To read the data from the MongoDB source, a MongoDB Connection URI is requested from the User. This URI is encrypted at rest in the database and isn’t returned in any responses for security purposes. It’s only decrypted whenever the task starts so that it can connect as needed. This is also the easiest way to handle authentication since we can pass credentials in this connection string as well.

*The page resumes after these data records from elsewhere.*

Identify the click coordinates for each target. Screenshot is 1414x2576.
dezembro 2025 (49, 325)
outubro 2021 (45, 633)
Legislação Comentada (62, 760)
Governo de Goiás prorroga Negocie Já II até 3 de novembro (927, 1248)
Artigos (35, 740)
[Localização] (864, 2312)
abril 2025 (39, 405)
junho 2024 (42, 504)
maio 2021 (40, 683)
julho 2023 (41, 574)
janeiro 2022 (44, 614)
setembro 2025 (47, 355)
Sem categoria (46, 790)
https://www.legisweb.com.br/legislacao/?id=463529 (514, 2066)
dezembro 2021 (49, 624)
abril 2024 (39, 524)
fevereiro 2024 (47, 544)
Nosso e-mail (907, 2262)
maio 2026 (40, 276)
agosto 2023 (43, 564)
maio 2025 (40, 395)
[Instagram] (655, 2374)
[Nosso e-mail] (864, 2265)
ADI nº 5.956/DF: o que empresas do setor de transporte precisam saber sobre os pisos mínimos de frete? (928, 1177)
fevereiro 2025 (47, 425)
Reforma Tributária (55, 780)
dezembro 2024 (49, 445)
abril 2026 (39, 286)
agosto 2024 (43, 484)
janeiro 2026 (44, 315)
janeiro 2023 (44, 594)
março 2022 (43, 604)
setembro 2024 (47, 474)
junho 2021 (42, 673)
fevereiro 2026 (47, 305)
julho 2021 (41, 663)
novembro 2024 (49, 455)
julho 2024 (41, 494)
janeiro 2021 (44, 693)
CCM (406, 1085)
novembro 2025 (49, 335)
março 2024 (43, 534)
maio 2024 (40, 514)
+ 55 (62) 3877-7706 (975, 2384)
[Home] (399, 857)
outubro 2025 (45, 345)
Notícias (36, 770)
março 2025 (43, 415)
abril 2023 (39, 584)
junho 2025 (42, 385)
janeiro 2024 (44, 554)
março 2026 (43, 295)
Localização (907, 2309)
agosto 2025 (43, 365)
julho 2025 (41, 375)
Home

If you need a more robust solution, the code is very extendable and could be modified easily both on the server side and on the task.
Using the Migrator
To use the migrator, you’ll first need to install it on your HarperDB Instance. You can grab it from the GitHub Repo and install it like so:
While it is optional, you’ll want to generate a unique hash key used to encrypt the Mongo URI at rest:
Edit line 13, replacing the default hash with your own, or provide it via an environment variable (recommended):
With this completed, you can go to HarperDB Studio, restart the Custom Functions service, and then access the tool at /mongo-migrator/static on your instance’s Custom Functions port. For example: http://localhost:9926/mongo-migrator/static.
Performing a Migration
To create your first migration, click the ‘Create a New Migration Job’ button on the homepage of the utility. The first step is to enter the Mongo Connection URI:
For example, here I’m entering the URL to my local home-lab server, but you could connect to any database that your HarperDB Instance has network access to. Once connected, a list of all databases and collections will be enumerated from the remote MongoDB server. You can then select any of the listed collections for migration:
After selecting your desired collections to migrate, the next step is to provide the HarperDB credentials used for enumerating the HarperDB schemas and tables:
The final step is to pick where you would like the data to be migrated to on your local HarperDB Instance. You can pick from pre-created schemas and tables, or create them on the fly as you need as well:
Once you finish the setup, you’ll be automatically redirected to the ‘Job Detail’ page, where you’ll get all of the latest information about the migration job and any logs. You can also start or stop the migration job at any time as well:
Once the tool runs out of records to transfer, it’ll wait 30 seconds and check again for any new rows to migrate, and repeat the process. This is a good way to keep the database up to date while you switch it completely to HarperDB.
I’ve had the chance to migrate my data using this tool and hopefully, it comes in handy for you too. It’s also proven to be very reliable and is written completely in NodeJS so it’s very straightforward to modify and extend further if you need it.
This tool was much easier to write since I can depend on HarperDB’s Custom Functions to power it. The built-in API also makes it really easy to interact with the data and perform all the checks that are required for this kind of tool.